- _Exercise goal_: Filter the records down to the lines that hold the word "computer", and copy each of those lines.

───── Data under study ─────

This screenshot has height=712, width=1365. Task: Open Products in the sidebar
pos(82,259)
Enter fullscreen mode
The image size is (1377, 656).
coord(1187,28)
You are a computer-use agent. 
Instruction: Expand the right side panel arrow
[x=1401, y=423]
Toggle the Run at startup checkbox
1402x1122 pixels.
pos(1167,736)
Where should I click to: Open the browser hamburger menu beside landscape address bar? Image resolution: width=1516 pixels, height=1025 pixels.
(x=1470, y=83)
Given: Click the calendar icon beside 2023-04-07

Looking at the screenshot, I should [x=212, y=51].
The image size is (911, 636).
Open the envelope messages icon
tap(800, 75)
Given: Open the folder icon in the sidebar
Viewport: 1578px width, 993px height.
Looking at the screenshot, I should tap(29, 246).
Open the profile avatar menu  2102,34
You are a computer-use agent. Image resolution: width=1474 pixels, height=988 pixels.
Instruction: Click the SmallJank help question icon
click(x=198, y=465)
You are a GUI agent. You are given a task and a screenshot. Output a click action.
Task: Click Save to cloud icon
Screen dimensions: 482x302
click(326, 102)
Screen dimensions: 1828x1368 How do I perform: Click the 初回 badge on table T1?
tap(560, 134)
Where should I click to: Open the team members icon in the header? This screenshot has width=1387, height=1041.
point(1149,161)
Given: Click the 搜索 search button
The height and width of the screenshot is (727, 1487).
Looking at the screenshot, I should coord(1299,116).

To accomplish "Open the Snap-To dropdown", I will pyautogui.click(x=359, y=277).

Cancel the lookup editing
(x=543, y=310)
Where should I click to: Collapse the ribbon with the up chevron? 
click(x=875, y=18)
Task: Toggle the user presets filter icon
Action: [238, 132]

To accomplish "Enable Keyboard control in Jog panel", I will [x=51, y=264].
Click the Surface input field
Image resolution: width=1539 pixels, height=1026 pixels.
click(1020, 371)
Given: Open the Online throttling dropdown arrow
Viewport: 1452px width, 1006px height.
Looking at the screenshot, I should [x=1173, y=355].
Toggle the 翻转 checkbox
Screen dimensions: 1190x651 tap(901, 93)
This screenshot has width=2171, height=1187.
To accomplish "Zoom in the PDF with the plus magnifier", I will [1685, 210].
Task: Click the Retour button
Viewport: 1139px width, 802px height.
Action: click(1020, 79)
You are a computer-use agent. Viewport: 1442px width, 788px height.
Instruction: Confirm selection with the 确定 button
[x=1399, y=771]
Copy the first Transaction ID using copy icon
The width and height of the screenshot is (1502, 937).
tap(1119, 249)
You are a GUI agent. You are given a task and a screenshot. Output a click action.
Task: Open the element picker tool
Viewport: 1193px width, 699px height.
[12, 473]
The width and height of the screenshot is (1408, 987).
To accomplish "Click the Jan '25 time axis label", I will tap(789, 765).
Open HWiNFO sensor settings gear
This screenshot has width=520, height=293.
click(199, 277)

─────

- _Answer area_:
You are a computer-use agent. 
You are a computer-use agent. Image resolution: width=1474 pixels, height=988 pixels.
You are a computer-use agent. Viewport: 1442px width, 788px height.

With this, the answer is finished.